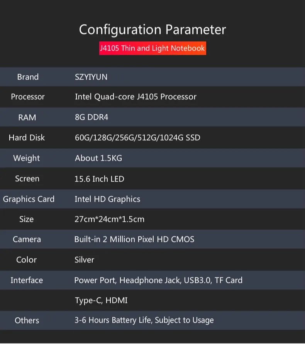Click the Silver color value

pos(84,260)
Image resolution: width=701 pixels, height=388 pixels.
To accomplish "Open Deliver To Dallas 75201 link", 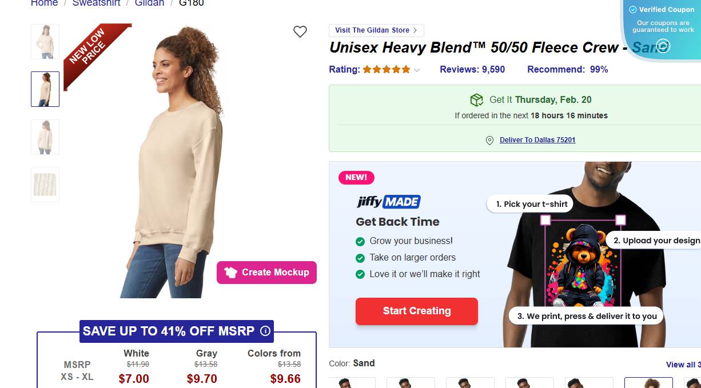I will click(x=537, y=140).
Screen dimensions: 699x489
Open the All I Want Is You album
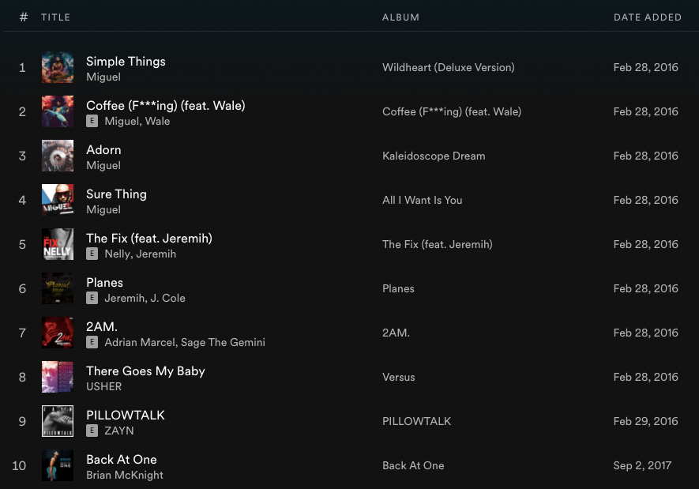422,200
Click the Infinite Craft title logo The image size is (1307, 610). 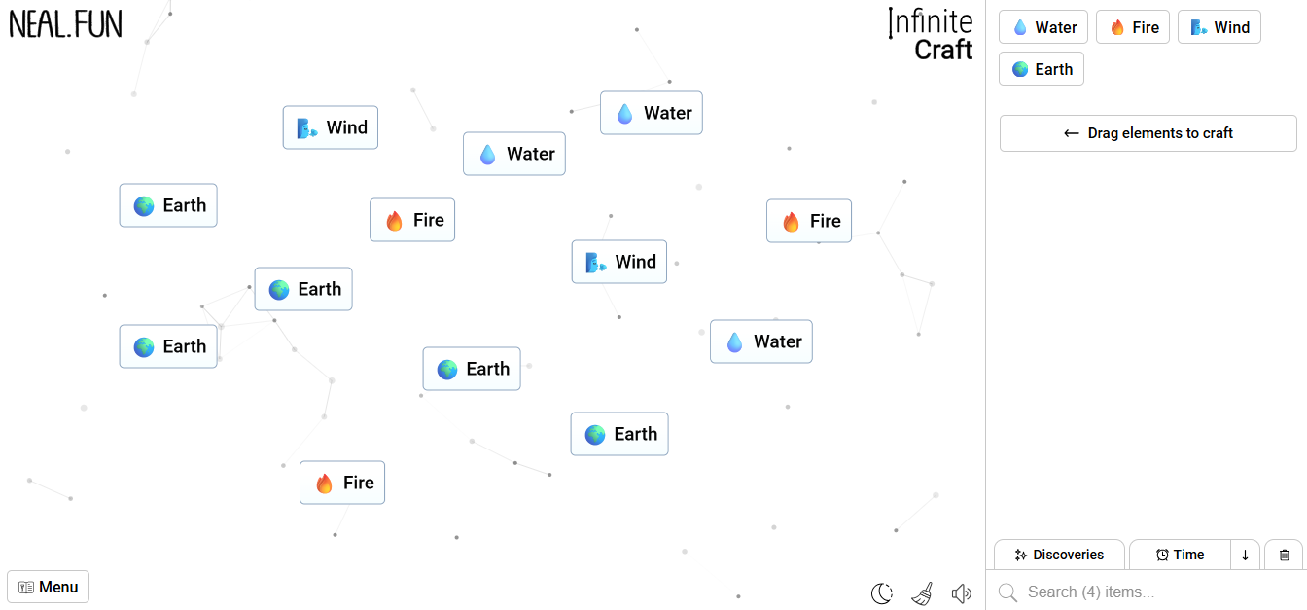[x=931, y=35]
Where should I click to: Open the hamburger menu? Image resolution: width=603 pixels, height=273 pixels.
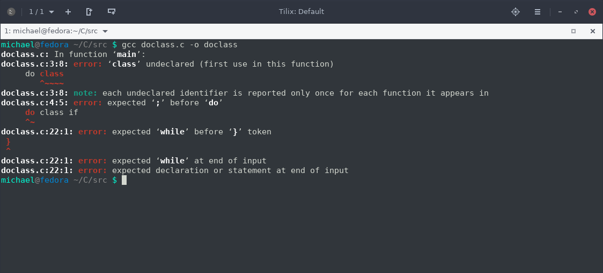click(538, 12)
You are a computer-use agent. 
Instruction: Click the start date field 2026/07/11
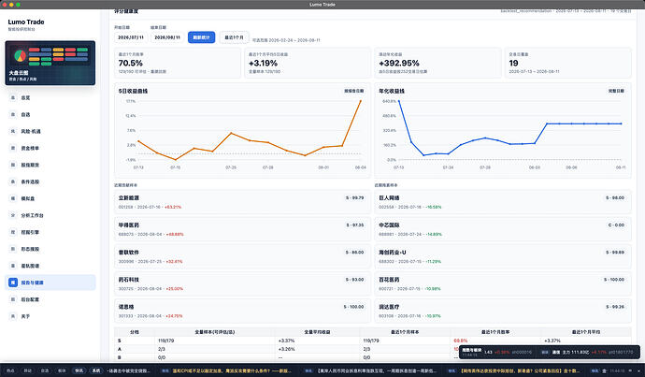click(131, 37)
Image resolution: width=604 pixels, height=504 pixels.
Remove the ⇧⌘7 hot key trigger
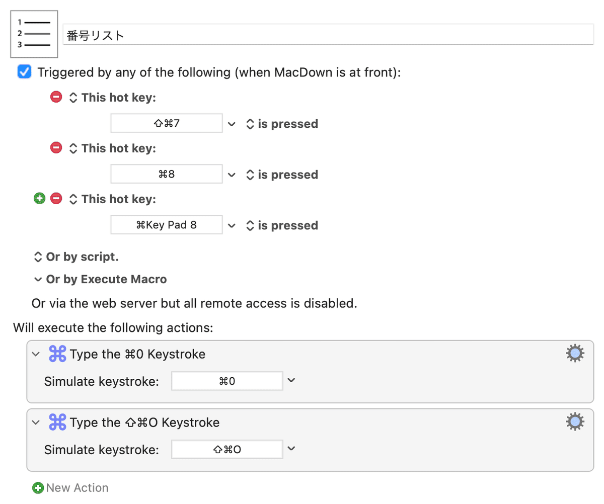tap(56, 97)
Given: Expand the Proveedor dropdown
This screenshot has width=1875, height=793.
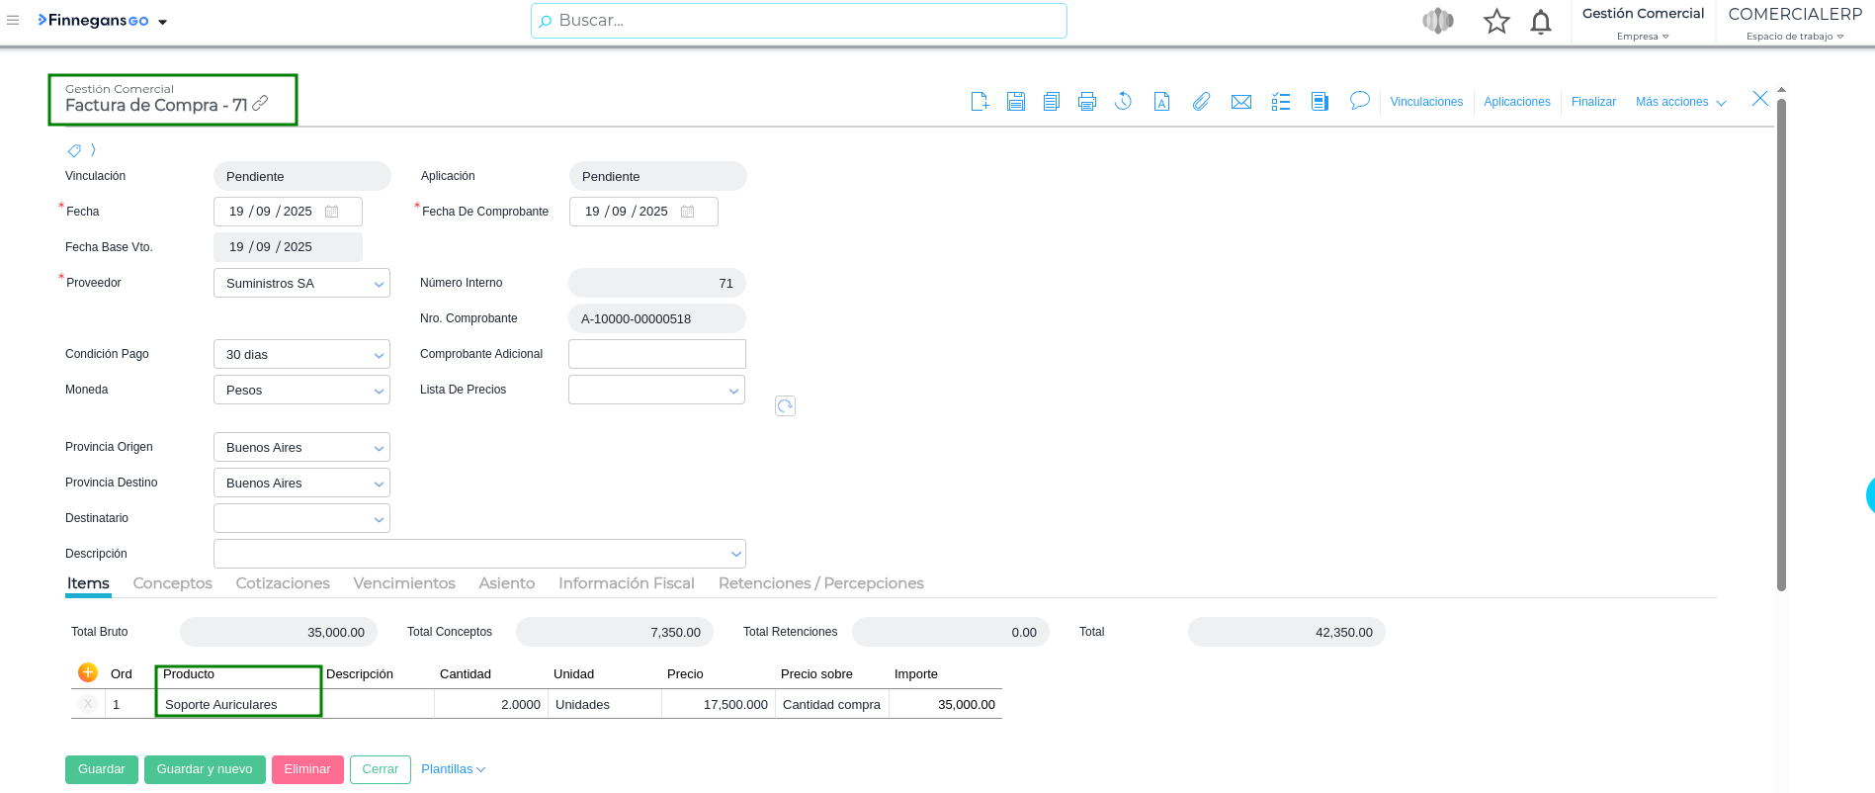Looking at the screenshot, I should coord(379,284).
#####
**Task item**
Your answer must be exactly the lines from the one with "Where should I" through the last line of the entries, both included, with no pictures; please add nothing else.

**Result of the exercise**
Where should I click to: Open the hamburger menu? Image resolution: width=603 pixels, height=273 pixels.
click(538, 12)
You are a computer-use agent. 
Instruction: Click the start date field 2026/07/11
click(131, 37)
Image resolution: width=604 pixels, height=504 pixels.
Remove the ⇧⌘7 hot key trigger
tap(56, 97)
Given: Expand the Proveedor dropdown
This screenshot has width=1875, height=793.
Looking at the screenshot, I should coord(379,284).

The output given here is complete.